Monday, March 20, 2006

I Thought We Were Fighting for "Freedom?"

Afghan Man Faces Death for Allegedly Converting to Christianity
Sunday, March 19, 2006


KABUL, Afghanistan — An Afghan man who allegedly converted from Islam to Christianity is being prosecuted in a Kabul court and could be sentenced to death, a judge said Sunday.

The defendant, Abdul Rahman, was arrested last month after his family went to the police and accused him of becoming a Christian, Judge Ansarullah Mawlavezada told the Associated Press in an interview. Such a conversion would violate the country's Islamic laws.

Rahman, who is believed to be 41, was charged with rejecting Islam when his trial started last week, the judge said.

During the hearing, the defendant allegedly confessed that he converted from Islam to Christianity 16 years ago when he was 25 and working as a medical aid worker for Afghan refugees in neighboring Pakistan, Mawlavezada said.

Afghanistan's constitution is based on Shariah law, which states that any Muslim who rejects their religion should be sentenced to death.

"We are not against any particular religion in the world. But in Afghanistan, this sort of thing is against the law," the judge said. "It is an attack on Islam. ... The prosecutor is asking for the death penalty."
The prosecutor, Abdul Wasi, said the case was the first of its kind in Afghanistan.

He said that he had offered to drop the charges if Rahman changed his religion back to Islam, but the defendant refused.

Mawlavezada said he would rule on the case within two months.

Afghanistan is a deeply conservative society and 99 percent of its 28 million people are Muslim. The rest are mainly Hindus.

1 comment:

Anonymous said...

U.S. Backs Afghan Man Who Converted to Christianity

Tuesday , March 21, 2006

WASHINGTON — The Bush administration issued a subdued appeal Tuesday to Afghanistan to permit a Christian convert on trial for his life to practice his faith in the predominantly Muslim country.

The State Department, however, did not urge the U.S. ally in the war against terrorism to terminate the trial.

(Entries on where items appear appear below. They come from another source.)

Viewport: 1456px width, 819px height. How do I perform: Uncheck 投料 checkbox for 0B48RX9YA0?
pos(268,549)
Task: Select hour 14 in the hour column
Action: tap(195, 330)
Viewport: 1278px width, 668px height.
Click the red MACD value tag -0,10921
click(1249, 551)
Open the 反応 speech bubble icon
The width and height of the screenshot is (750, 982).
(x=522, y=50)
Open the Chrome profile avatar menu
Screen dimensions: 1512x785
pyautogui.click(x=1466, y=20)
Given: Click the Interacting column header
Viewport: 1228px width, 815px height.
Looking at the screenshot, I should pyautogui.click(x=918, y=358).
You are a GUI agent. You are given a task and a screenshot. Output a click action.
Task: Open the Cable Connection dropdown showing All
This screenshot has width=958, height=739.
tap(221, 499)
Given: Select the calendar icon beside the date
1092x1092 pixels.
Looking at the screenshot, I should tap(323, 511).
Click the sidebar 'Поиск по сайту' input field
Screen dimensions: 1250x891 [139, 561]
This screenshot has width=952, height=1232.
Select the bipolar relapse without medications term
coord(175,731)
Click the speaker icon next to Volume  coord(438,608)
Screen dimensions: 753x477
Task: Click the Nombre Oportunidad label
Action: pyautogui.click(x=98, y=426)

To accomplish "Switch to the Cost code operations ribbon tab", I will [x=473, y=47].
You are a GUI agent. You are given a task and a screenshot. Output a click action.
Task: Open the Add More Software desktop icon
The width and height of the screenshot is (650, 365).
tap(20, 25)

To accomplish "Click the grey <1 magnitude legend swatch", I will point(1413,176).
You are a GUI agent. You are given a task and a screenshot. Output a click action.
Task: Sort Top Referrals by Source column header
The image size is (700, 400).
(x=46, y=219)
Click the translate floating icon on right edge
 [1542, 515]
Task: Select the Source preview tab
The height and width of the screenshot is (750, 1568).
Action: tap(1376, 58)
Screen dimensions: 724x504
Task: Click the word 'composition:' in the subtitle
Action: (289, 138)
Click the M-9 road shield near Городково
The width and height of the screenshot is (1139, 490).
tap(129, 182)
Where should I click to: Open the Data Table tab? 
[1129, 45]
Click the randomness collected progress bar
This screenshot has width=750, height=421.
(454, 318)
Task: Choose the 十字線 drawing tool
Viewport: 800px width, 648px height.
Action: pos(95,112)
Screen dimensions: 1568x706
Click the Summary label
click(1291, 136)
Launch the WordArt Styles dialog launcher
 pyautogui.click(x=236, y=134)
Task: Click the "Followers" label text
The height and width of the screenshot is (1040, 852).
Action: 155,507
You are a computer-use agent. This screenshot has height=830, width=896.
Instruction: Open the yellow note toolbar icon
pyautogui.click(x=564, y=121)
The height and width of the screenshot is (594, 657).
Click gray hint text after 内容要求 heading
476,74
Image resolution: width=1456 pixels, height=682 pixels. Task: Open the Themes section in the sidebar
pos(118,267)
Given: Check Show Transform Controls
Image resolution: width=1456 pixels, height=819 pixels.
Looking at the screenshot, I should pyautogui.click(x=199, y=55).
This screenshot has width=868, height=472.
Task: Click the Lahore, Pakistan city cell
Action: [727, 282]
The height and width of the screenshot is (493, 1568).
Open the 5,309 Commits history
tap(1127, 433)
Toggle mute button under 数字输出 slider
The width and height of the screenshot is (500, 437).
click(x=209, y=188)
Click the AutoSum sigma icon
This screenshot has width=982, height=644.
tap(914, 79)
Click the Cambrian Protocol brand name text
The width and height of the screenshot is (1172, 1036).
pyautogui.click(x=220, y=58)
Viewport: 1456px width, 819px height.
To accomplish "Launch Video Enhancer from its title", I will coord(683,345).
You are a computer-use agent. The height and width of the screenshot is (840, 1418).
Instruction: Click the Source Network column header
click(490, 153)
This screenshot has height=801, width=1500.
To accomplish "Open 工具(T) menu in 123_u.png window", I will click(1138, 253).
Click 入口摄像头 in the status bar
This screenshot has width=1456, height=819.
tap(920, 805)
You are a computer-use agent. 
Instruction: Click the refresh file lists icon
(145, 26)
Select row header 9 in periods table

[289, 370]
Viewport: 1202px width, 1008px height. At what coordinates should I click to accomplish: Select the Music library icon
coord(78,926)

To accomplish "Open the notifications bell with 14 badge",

Officials said the Bush administration did not want to interfere with Afghanistan's sovereignty.

The case involves an Afghan man who converted from Islam and was arrested last month after his family accused him of becoming a Christian. The conversion is a crime under Afghanistan's Islamic laws.

Undersecretary of State Nicholas Burns and department spokesman Sean McCormack asked Afghanistan to conduct the trial "in a transparent way." Burns said he told Afghan Foreign Minister Abdullah Abdullah, with whom he held talks at the department, that "we would follow the case closely."

At a joint news conference, pressed by reporters, Abdullah said he hoped "through our constitutional process there will be a satisfactory result." He did not say whether the defendant, Abdul Rahman, 41, would be found innocent.

Abdullah said officials of his government "know that it is a very sensitive issue and we know the concerns of the American people." He said the Afghan Embassy in Washington had received hundreds of messages of concern.

The Bush administration went to war four years ago, ousting the Taliban rulers in Afghanistan, and then joined with other countries to help steer the nation to constitutional rule. About 18,000 U.S. troops are on duty there, and more than 200 have died.

"Our government is a great supporter of freedom of religion," Burns said. "As the Afghan constitution affords freedom of religion to all Afghan citizens, we hope very much that those rights, the right of freedom of religion, will be upheld in an Afghan court."

Rep. Tom Lantos, D-Calif., released a letter he said he had sent to Afghan President Hamid Karzai expressing dismay over the case.

"In a country where soldiers from all faiths, including Christianity, are dying in defense of your government, I find it outrageous that Mr. Rahman is being prosecuted and facing the death penalty for converting to Christianity, which he did 16 years ago before your government even existed," Lantos wrote.

German and Italian officials have voiced concern, too.

State Department spokesman McCormack contrasted the government in Kabul with its fundamentalist predecessor.

"Under the Taliban, anybody considered an apostate was subject to torture and death," he said. "Right now, you have a legal proceeding that is under way in Afghanistan."

McCormack said the administration underscored to Abdullah "that we believe tolerance and freedom of worship are important elements of any democracy.